The goal of this tutorial is to introduce attendees to concepts and tools available in R for parallel computing. It is aimed at novice R programmers to lower an often percieved mental hurdle when dealing with code paralelization.

Description

Over the past few years, R has become increasingly popular outside of the statistical community. It became one of the most popular programming languages among data scientists. With an increasing amount of data and more complex algorithms available to scientists today, parallel processing is almost always a must, and in fact is expected in packages implementing time-consuming methods.

Numerous R packages for parallel computing have been developed over the past two decades, with snow being one of the pioneers in providing a high level interface for parallel computations on a cluster or in a multicore environment. More recently, most of the snow functionality has been implemented in the R core package parallel.

The main focus of the tutorial will be on the viewpoint implemented in the parallel package, namely the master-slave paradigm. Note that other viewpoints, such as Single Program/Multiple Data (SPMD), grid computing, map/reduce will be briefly introduced only as concepts, without going into detail.
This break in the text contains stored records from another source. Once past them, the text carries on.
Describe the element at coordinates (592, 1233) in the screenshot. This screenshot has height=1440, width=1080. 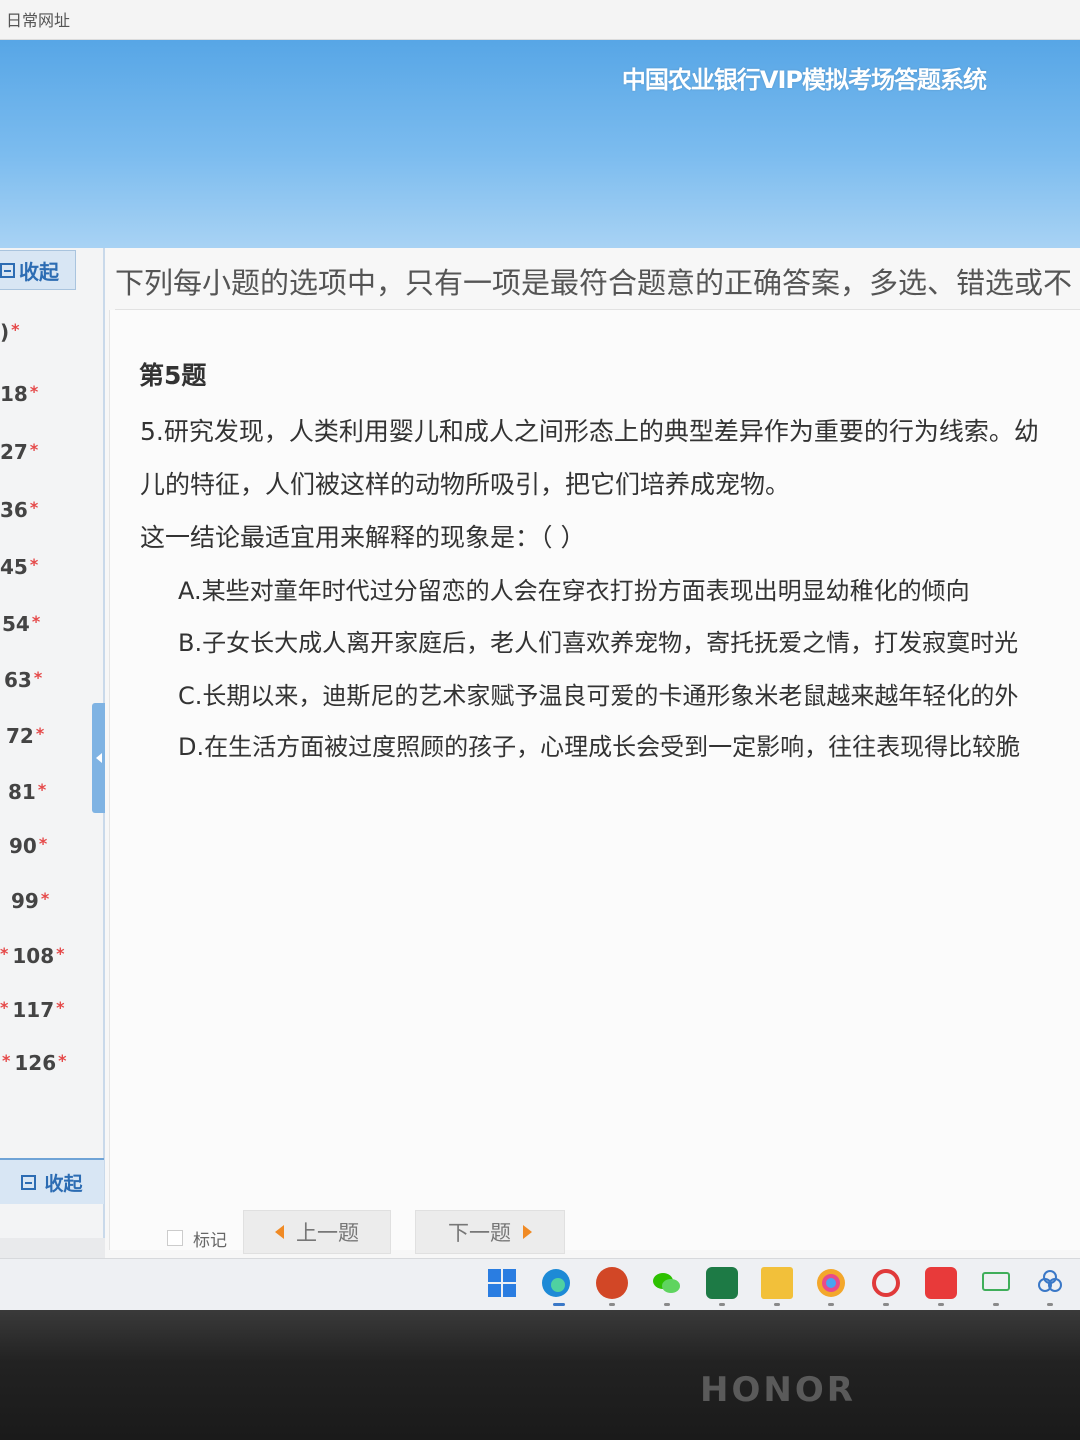
I see `question-nav-bar: 标记 上一题 下一题` at that location.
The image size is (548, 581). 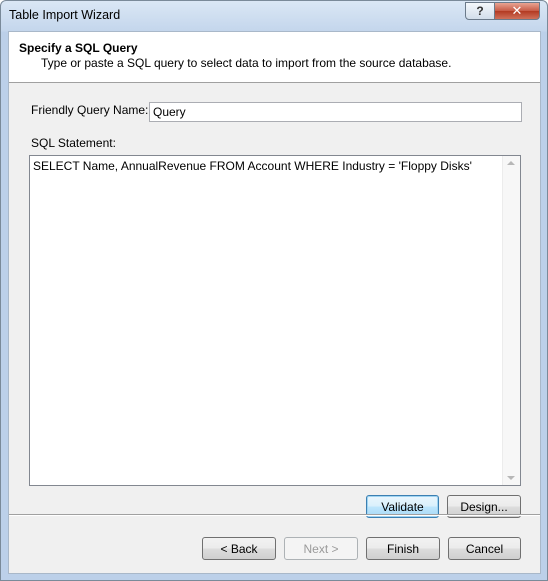 I want to click on help-icon: ?, so click(x=480, y=11).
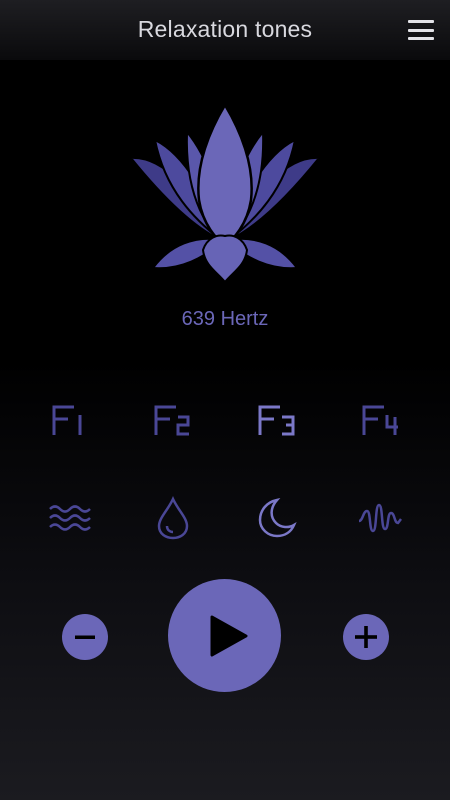 The width and height of the screenshot is (450, 800). I want to click on play-button, so click(224, 636).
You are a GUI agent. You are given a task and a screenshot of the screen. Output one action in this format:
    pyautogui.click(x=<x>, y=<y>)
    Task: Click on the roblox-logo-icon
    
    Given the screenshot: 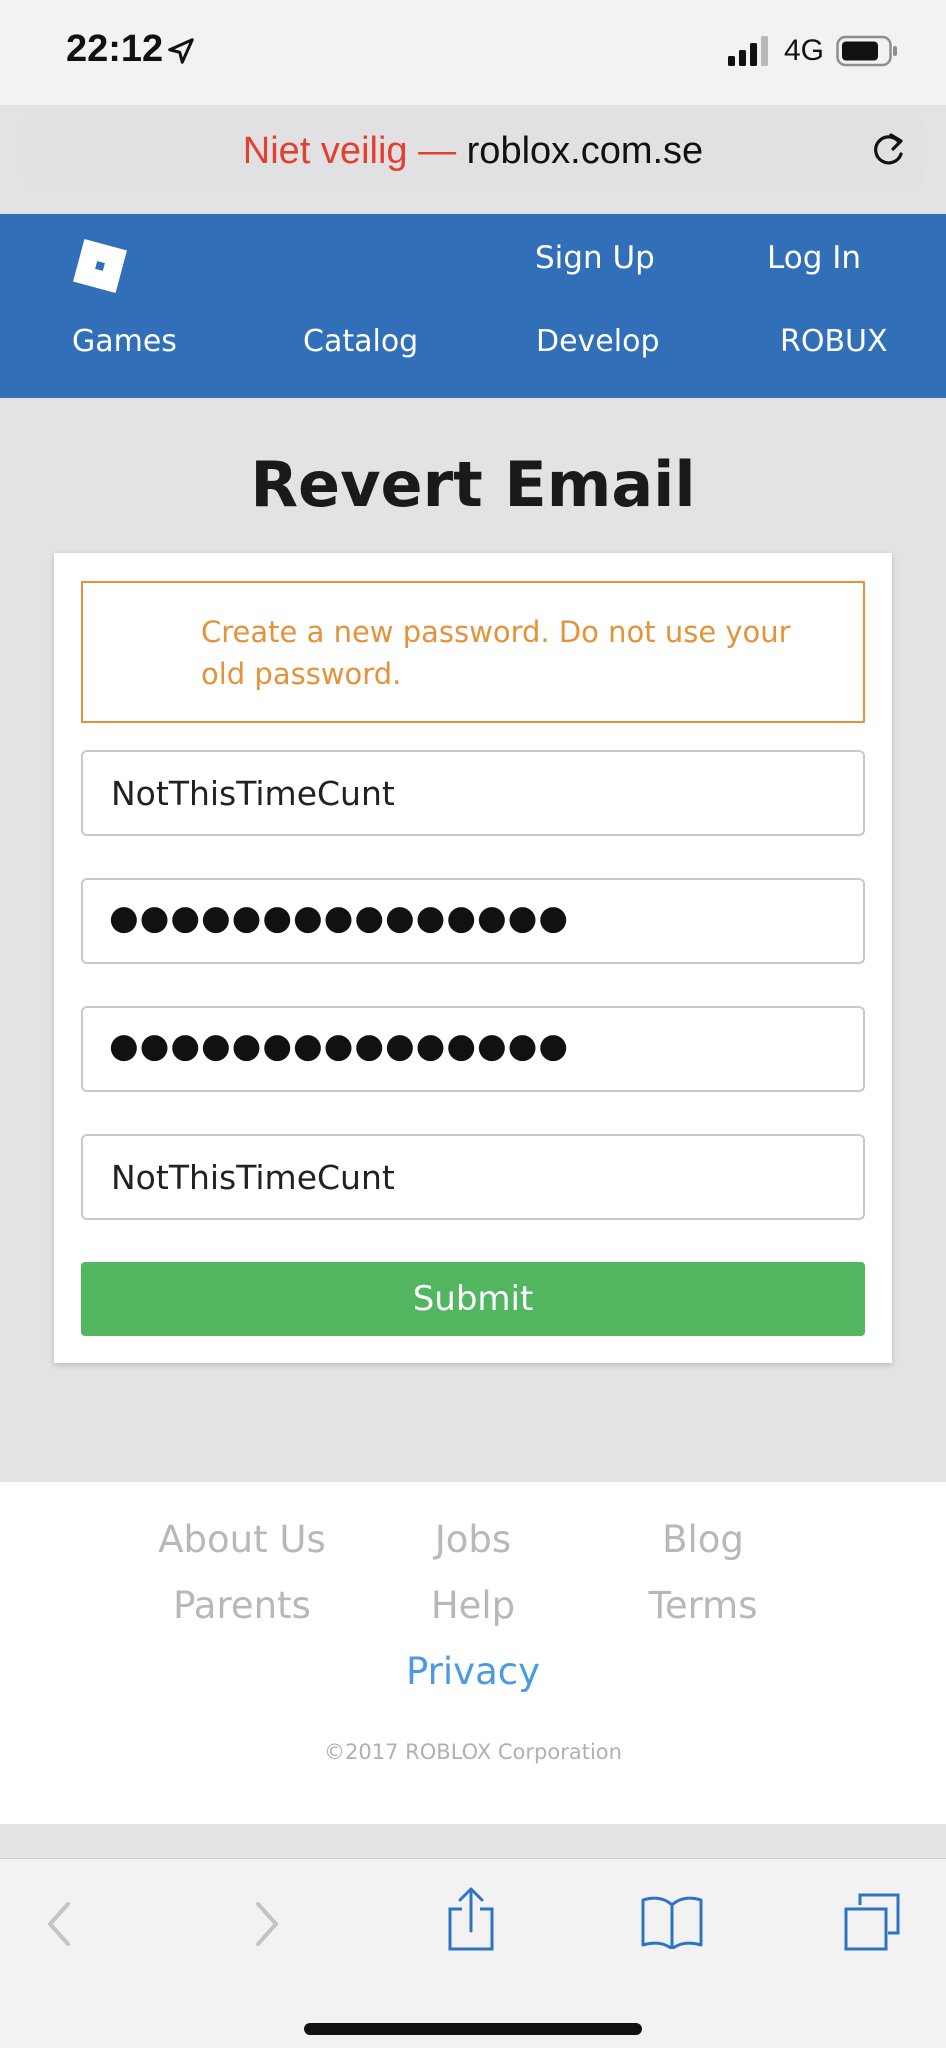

In a parallel statistical application a few issues need more attention than in its sequential counterpart. These include reproducibility, random number generation, computation transparency or load balancing. We will talk about solutions to these and other issues implemented in user-contributed packages.

Outline

Pre-requisites

The tutorial is targeting people relatively new to R, so only basic knowledge of R is required.

Instructor

Hana Ševčíková is a Senior Research Scientist at the Center for Statistics and the Social Sciences at the University of Washington. She has collaborated on implementation of R packages for parallel computing and distributed random number generators, such as snowFT, rlecuyer and snow. More recently, she has been involved in developing demographic R packages as part of a collaborative research project with the United Nations.